The demand for an “AI bonus” is unprecedented in South Korea’s corporate landscape, but it mirrors growing global conversations about universal basic income and profit-sharing in the age of automation. For Samsung, the challenge is existential: how to maintain its edge in chipmaking—increasingly reliant on machine learning for yield optimisation—while keeping a workforce that feels threatened by that very technology.
Industry analysts warn that the resolution of this dispute could set a precedent for other tech giants. “If Samsung caves, every semiconductor company from TSMC to Intel will face similar pressure,” said Dr.
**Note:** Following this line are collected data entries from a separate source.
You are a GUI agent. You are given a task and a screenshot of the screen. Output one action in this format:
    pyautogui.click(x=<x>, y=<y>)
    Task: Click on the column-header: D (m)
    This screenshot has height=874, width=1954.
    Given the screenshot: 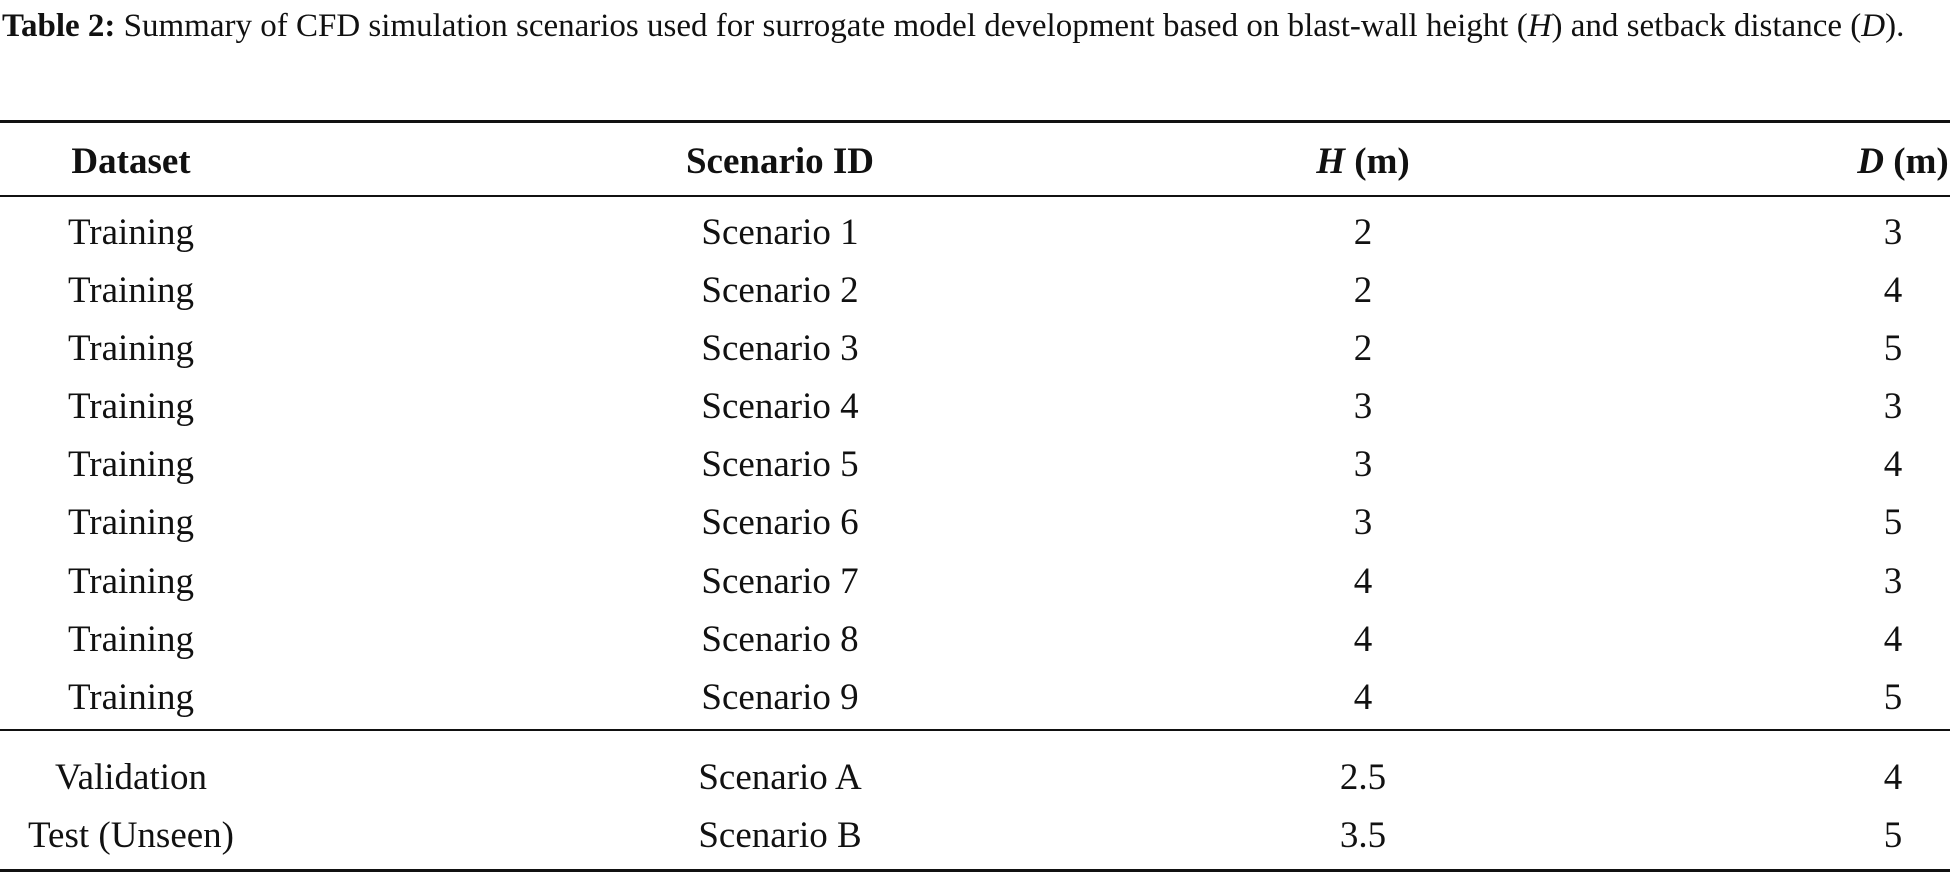 What is the action you would take?
    pyautogui.click(x=1902, y=162)
    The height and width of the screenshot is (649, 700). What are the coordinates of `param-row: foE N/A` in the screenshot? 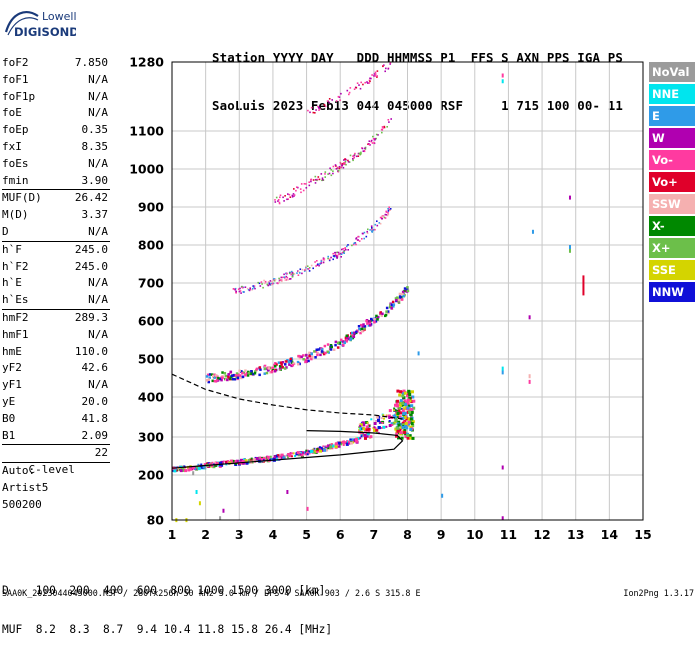 It's located at (56, 114).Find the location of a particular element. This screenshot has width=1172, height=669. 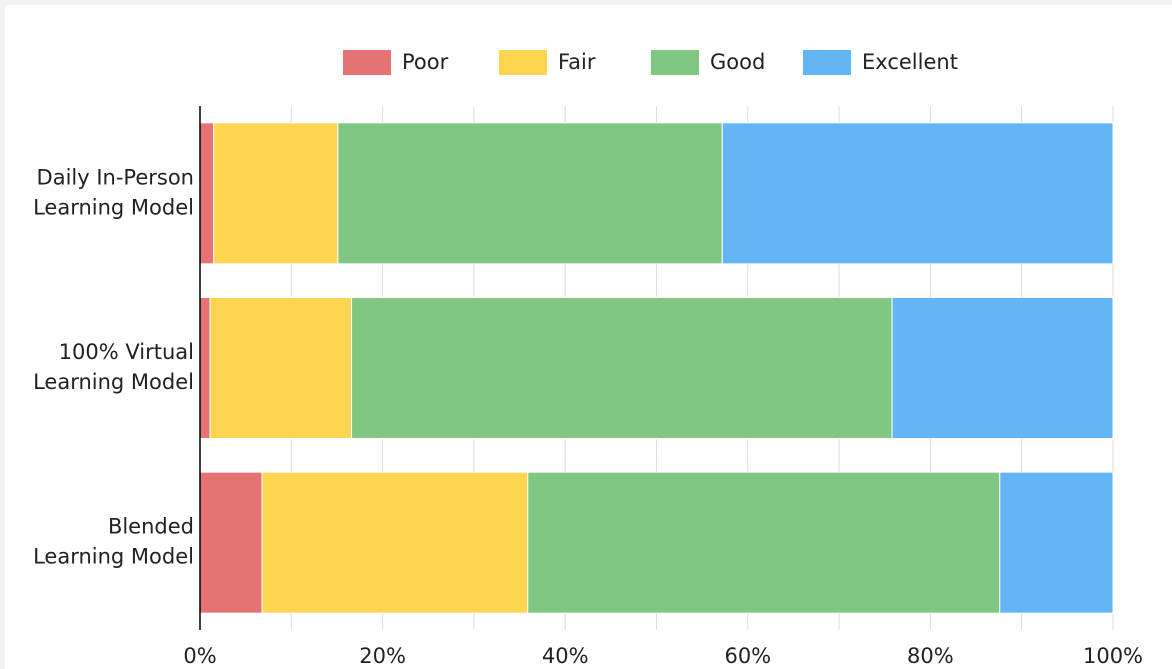

x-tick-label: 60% is located at coordinates (748, 656).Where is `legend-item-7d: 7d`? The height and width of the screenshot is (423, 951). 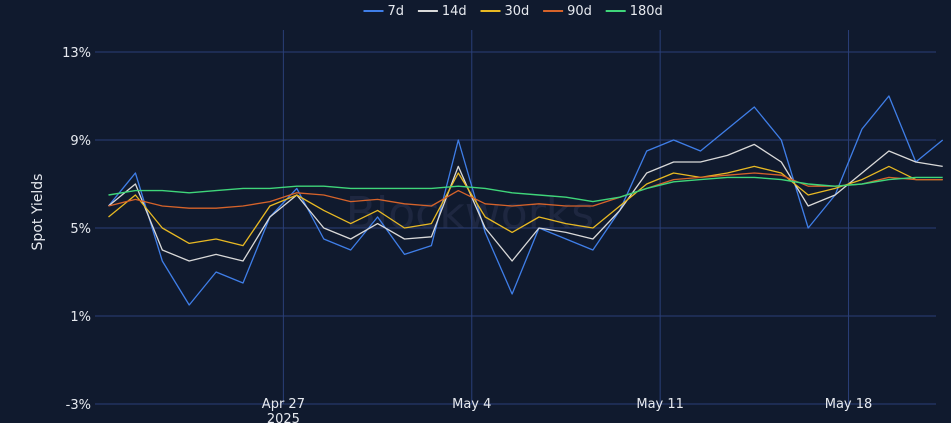
legend-item-7d: 7d is located at coordinates (384, 12).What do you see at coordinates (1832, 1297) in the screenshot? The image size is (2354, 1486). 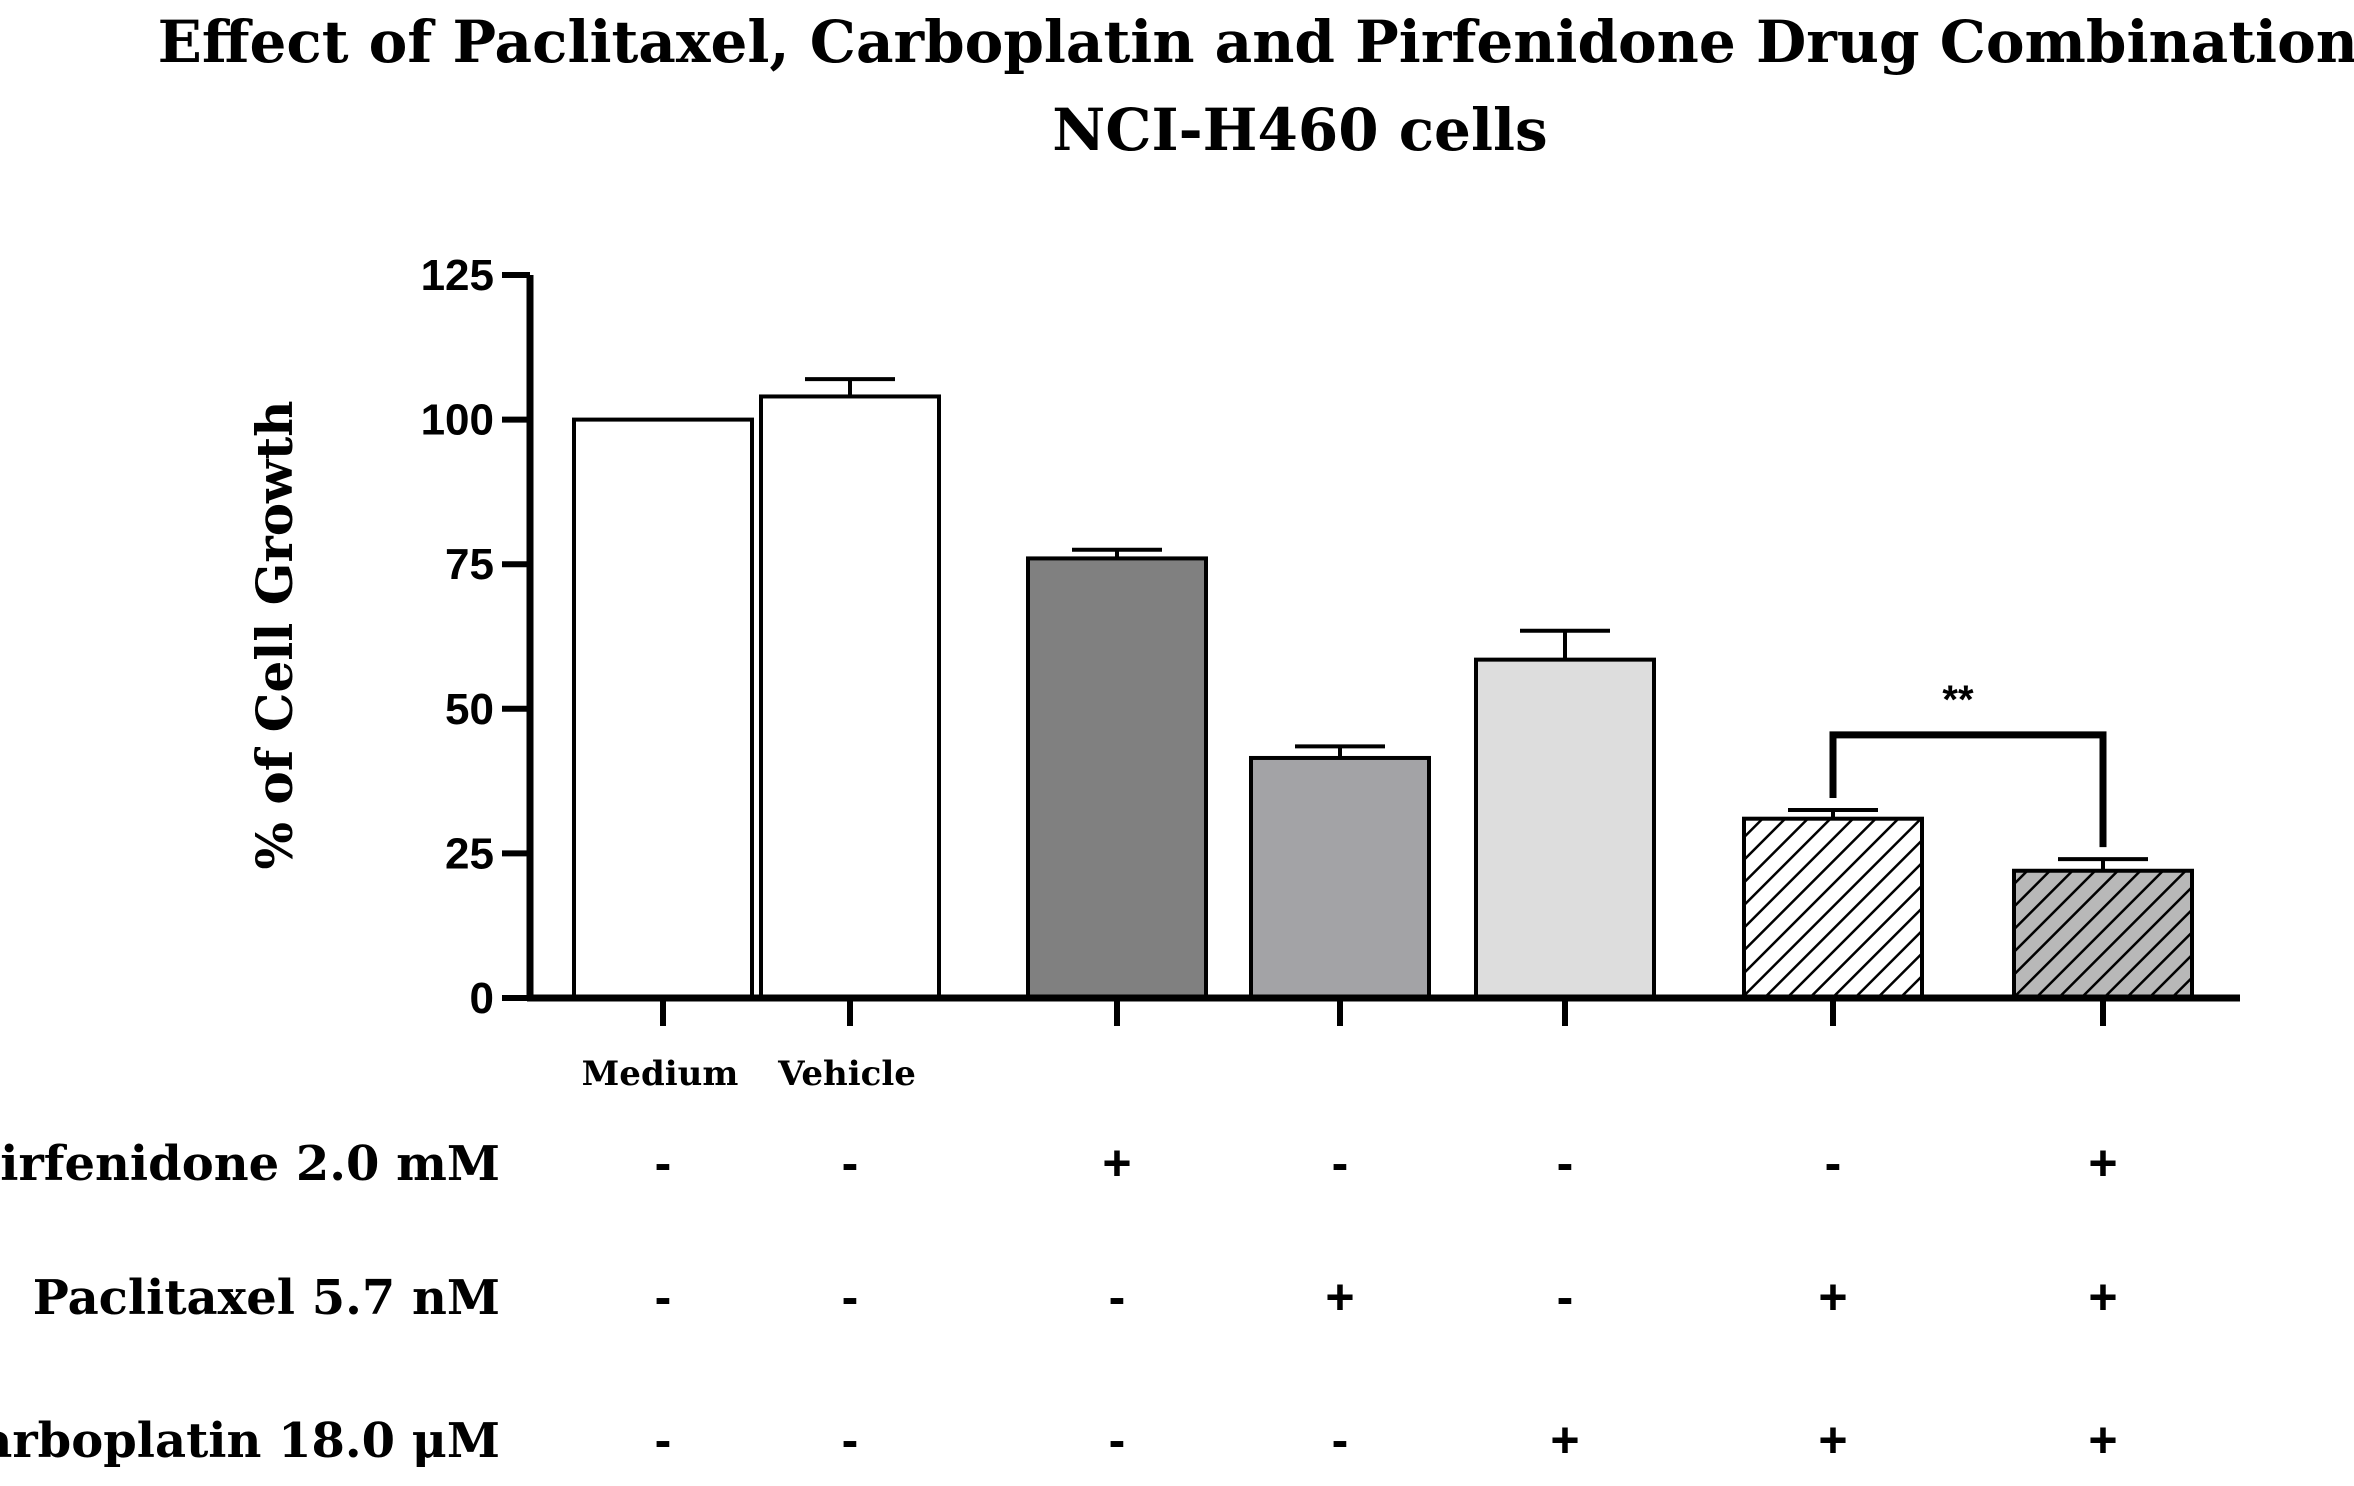 I see `treatment-mark-r2-c6: +` at bounding box center [1832, 1297].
Emily Chang, a labour economist at Seoul National University. “But if they resist, they risk alienating the very talent they need to innovate.”
The timing is particularly fraught. Global chip demand is soaring, driven by the AI arms race among hyperscalers like Google, Microsoft, and Amazon. Samsung’s foundry business is already under pressure from TSMC’s dominance in advanced nodes, and any production hiccup could cede further ground.
Samsung management has offered a 5% base pay increase, but the union is holding out for a profit-sharing formula that includes AI-related gains. “We are in uncharted territory,” said a Samsung executive who spoke on condition of anonymity. “How do you quantify the contribution of an algorithm? Or the work of the people who tune it? This is not a simple negotiation.”
The strike suspension is temporary, lasting only as long as talks continue. If they break down, the walkout could resume, potentially crippling Samsung’s output at a time when the world can least afford it. The company has already warned that a strike would “inevitably impact” supply commitments.
For now, the industry breathes a sigh of relief. But the underlying issue will not go away. As automation accelerates, the question of how to distribute its benefits will only grow louder. Samsung’s workers may have paused the picket lines, but they have drawn a line in the silicon sand.